Greater Internet Freedom

Funded by: Internews, USAID-DRLDate Range: 2020 - 2023Project Lead: College of EngineeringNotre Dame Collaborators: Kroc Institute for International Peace Studies, Pulte InstituteContact: Tom Purekal

The Greater Internet Freedom (GIF) project was a three-year, United States Agency for International Development (USAID) sponsored global program that centered on coalitions of regional and local organizations at the forefront of the fight to preserve an open, interoperable, reliable, and secure internet. Through this, the program also aimed to protect the citizens, civic actors, journalists, and human rights defenders who relied on it to realize fundamental freedoms. Greater Internet Freedom (GIF) was a USAID- funded Activity. The GIF program extended digital rights and freedoms in 38 countries by implementing activities under two main objectives, one focused on digital security and the other on digital rights.

Internews led the GIF consortium, which consisted of USAID-approved sub-recipients including the University of Notre Dame (UND). The GIF project sought to accomplish this goal through two objectives:

  • Enhanced digital safety for civil society and media.
  • Increased citizen engagement in Internet governance.

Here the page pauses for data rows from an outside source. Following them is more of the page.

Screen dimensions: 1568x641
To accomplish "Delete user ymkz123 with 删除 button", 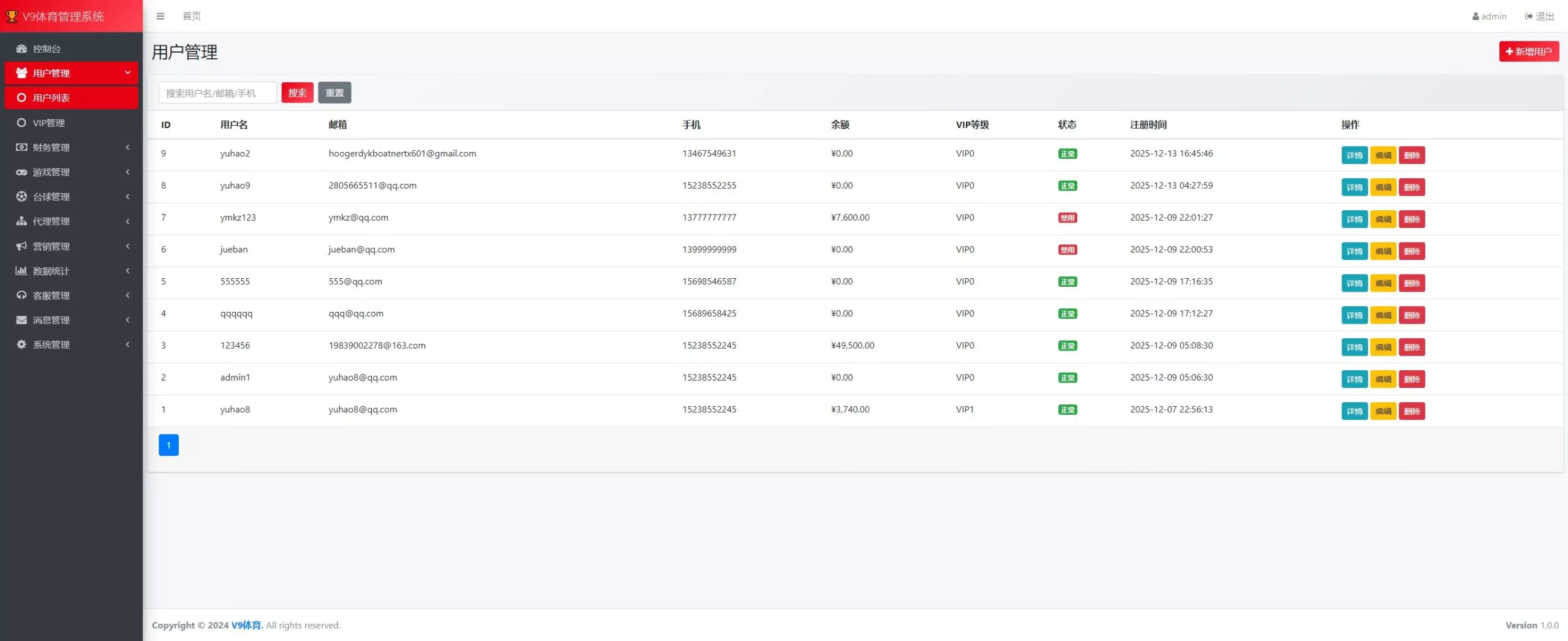I will tap(1412, 219).
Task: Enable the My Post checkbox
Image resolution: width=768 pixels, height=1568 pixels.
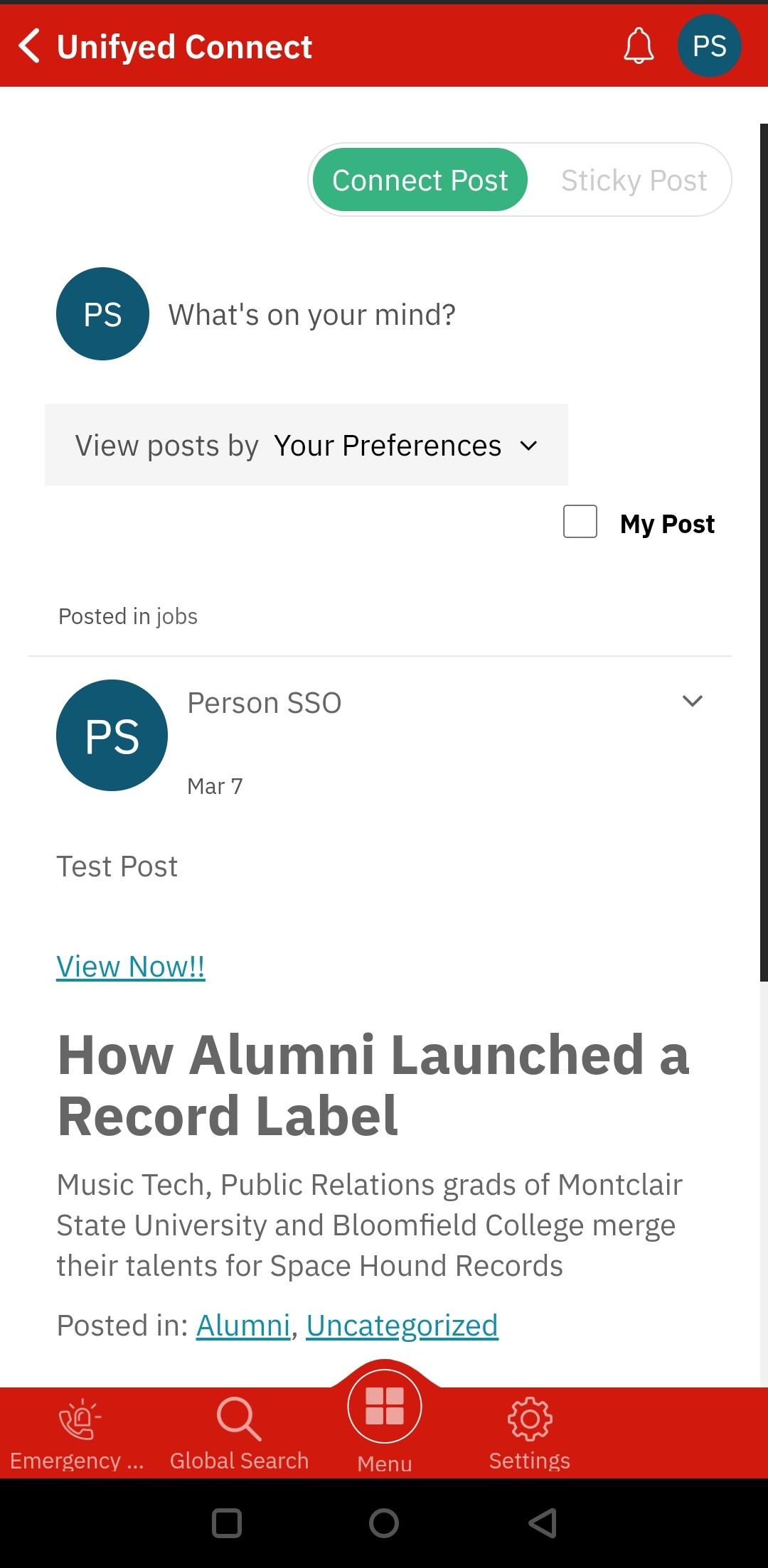Action: click(580, 522)
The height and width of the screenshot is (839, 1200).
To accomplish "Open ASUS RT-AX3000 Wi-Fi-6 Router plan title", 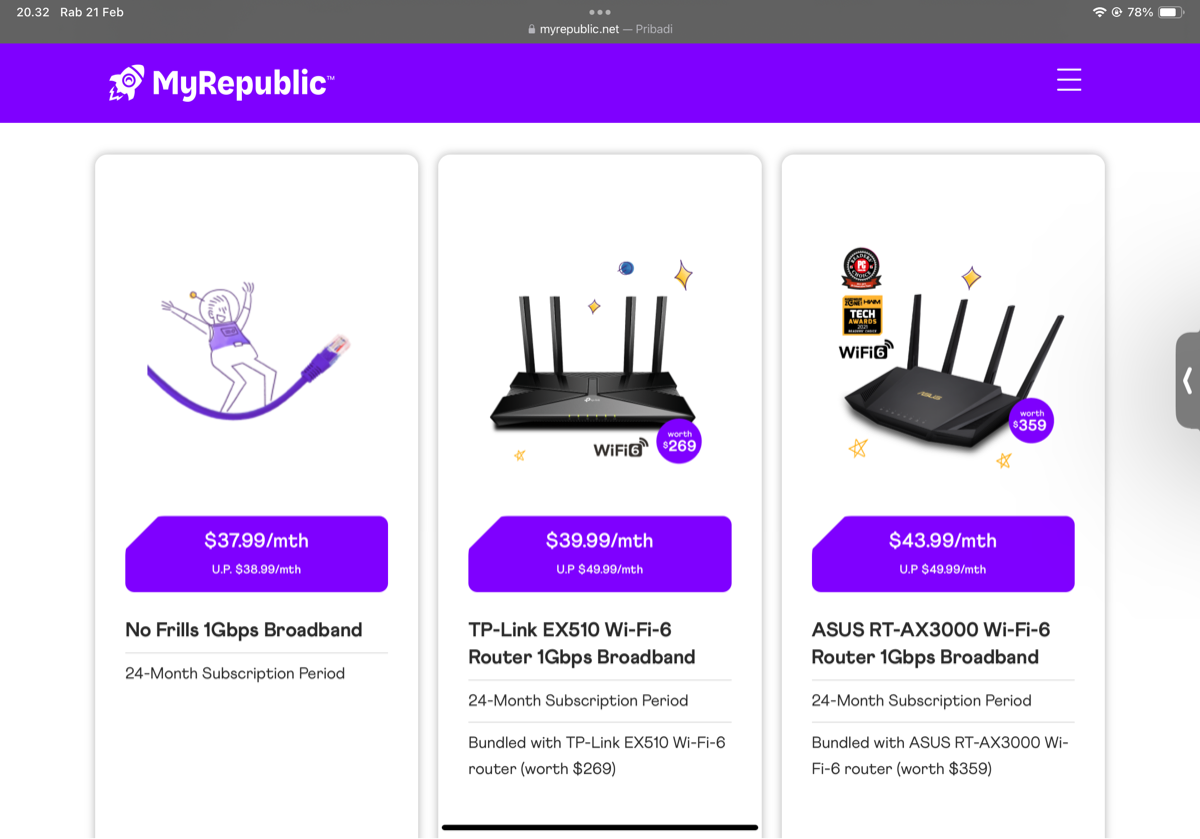I will [x=931, y=643].
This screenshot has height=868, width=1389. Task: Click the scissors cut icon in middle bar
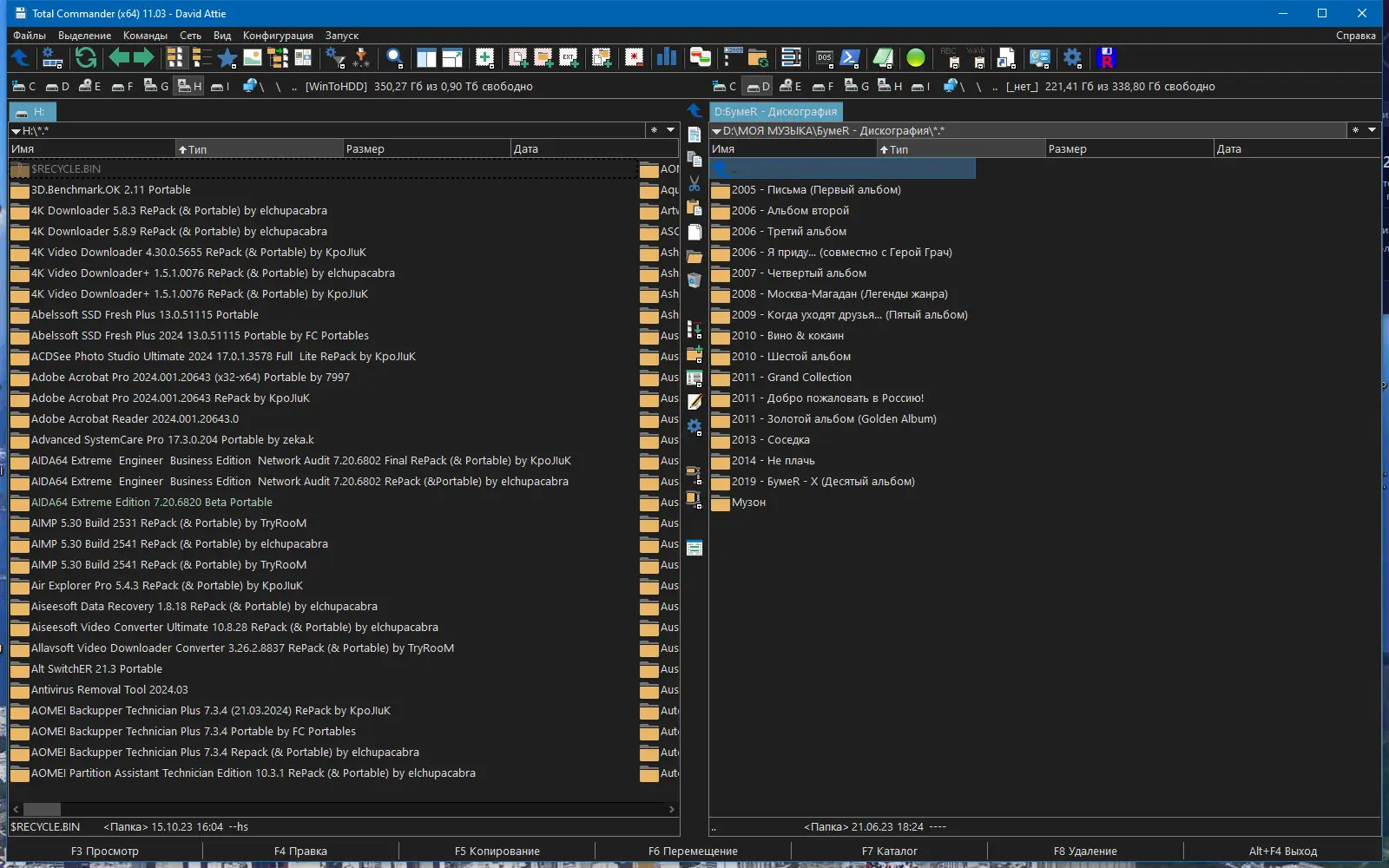pos(694,184)
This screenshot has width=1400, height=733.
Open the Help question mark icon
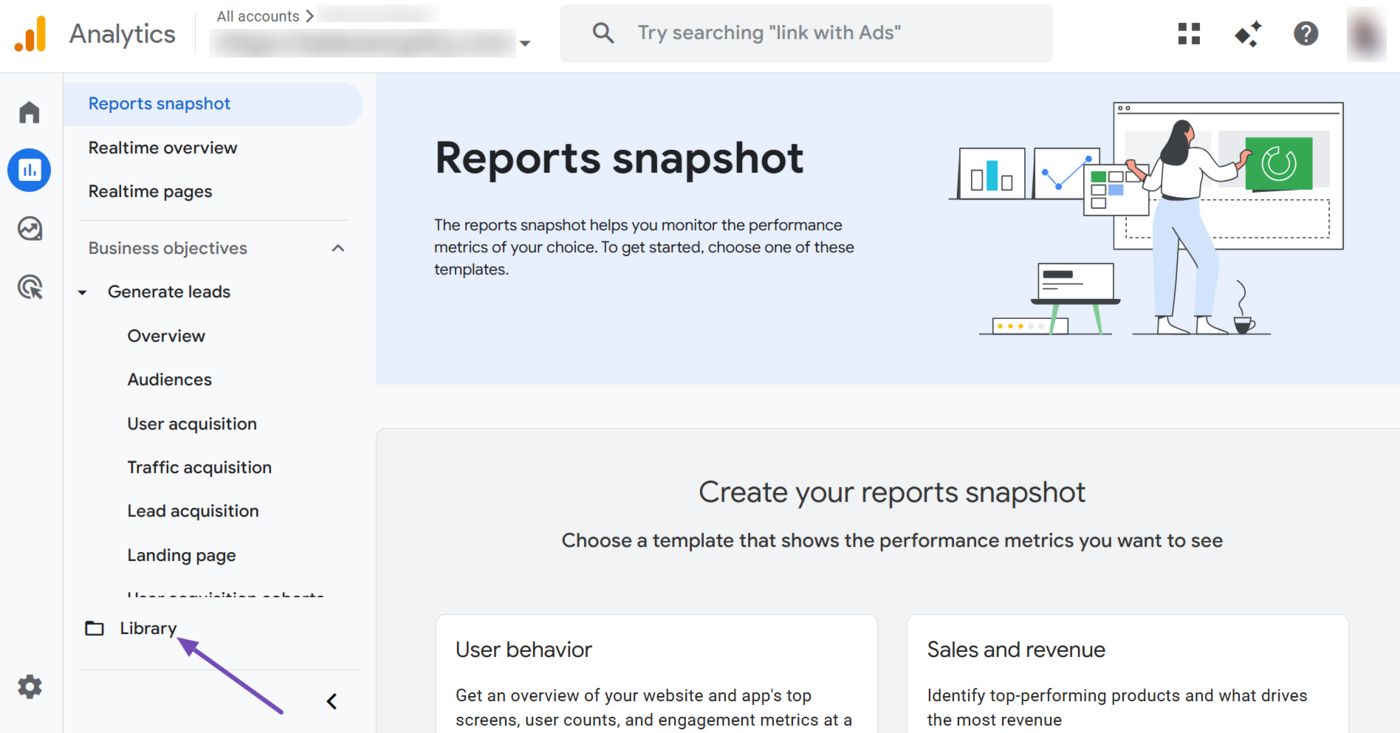(1306, 33)
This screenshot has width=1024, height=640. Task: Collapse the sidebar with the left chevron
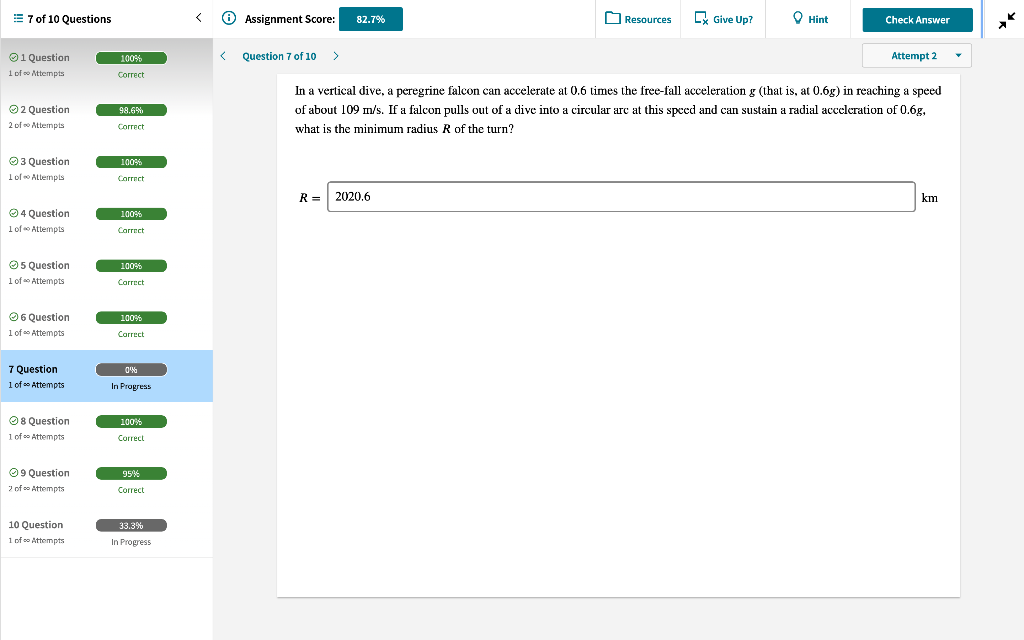(x=197, y=17)
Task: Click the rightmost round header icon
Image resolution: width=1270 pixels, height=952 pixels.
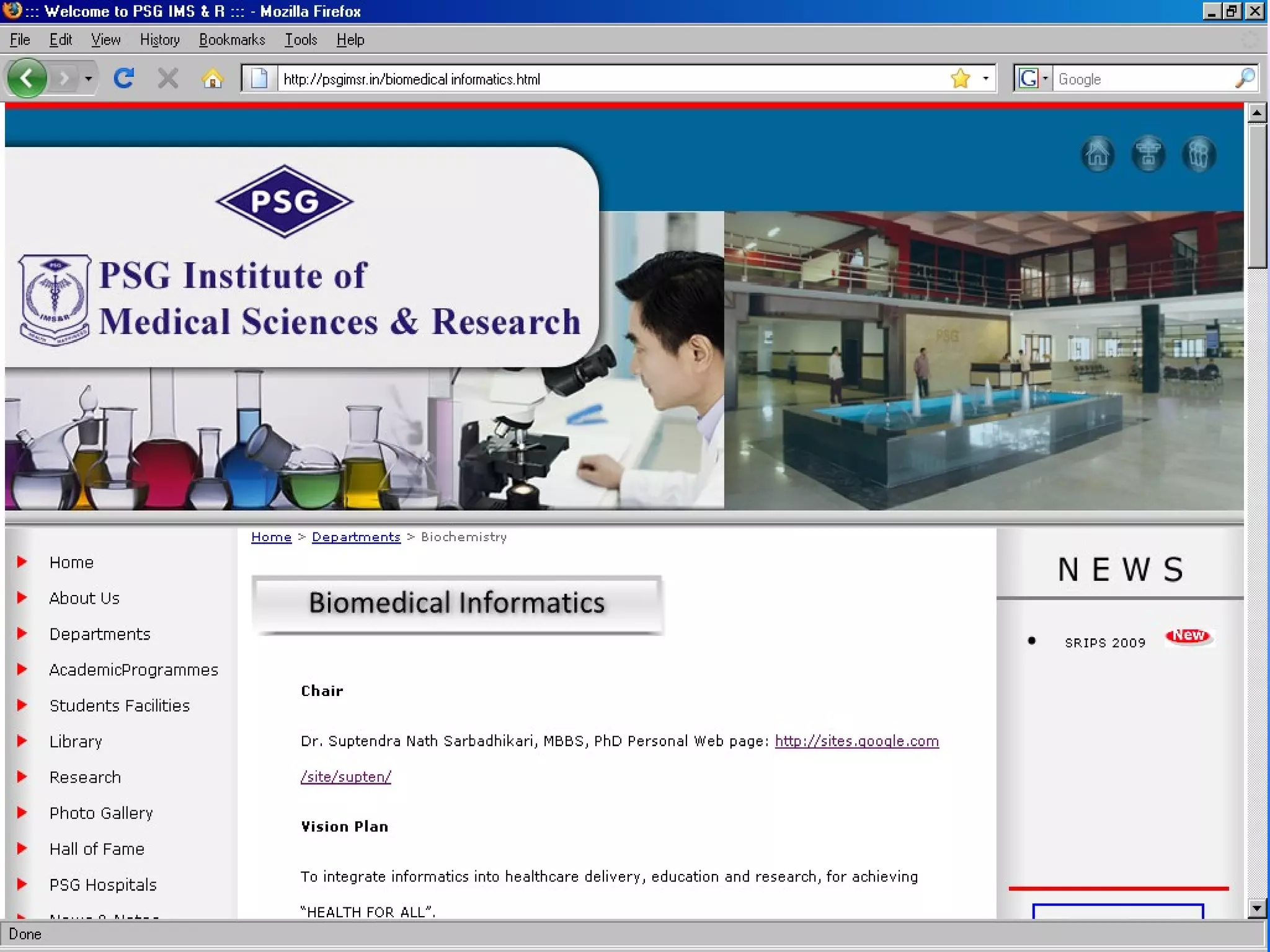Action: click(x=1198, y=154)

GIF sought to achieve the GIF program objectives by:

  • Centering country and regionally-based partners in program design and activities, and supporting them in driving IF goals in their regions. GIF’s approach is a regionally-owned process that will support locally designed and led activities through subgrants to 1) Regional Partners (RPs); 2) Local Partners (LPs); and 3) international non-governmental organization (INGO) technical experts to transfer specialized skills disproportionately held at the global level;
  • Uniting digital safety and digital rights communities and concepts at the local, regional, and global levels through consistent knowledge exchange and joint strategy development to address Internet governance, enabling environments, digital safety solutions, and cybersecurity threats;
  • Galvanizing inclusion of a broader, non-traditional range of stakeholders—including marginalized communities and youth—in IF activities, and embedding IF objectives into wider human rights-focused and sustainable development goals through convenings, trainings, strategic advocacy, and multi-stakeholder processes;
  • Localizing existing, successful global models for increasing private sector engagement (PSE) while supporting local and regional partners to pilot and expand innovations to PSE; and
  • Supporting the entire IF community with stronger tools for measuring effectiveness and impact, as well as documenting and sharing insights into successful interventions and models.

The Pulte Institute led the Monitoring, Evaluation and Learning (MEL) activities. The purpose of MEL within the larger program context was to use the MEL information to provide feedback to the program in an adaptive scheme, and share the progress and learning generated with GIF sub-awardees, USAID operating units, governmental and other partners, and the affected communities in general.

GIF developed and administered its MEL system according to a set of organizational principles employed by the Evidence and Learning Division of the Pulte Institute for Global Development.  Regional partners have ownership of the MEL approach and activities within their regions. Creating a network-based approach is the key to GIF success, and in doing so, the GIF team prioritizee the need for regional variation and capability in GIF MEL processes including prioritizing Collaboration, Learning and Adaptation (CLA) approaches.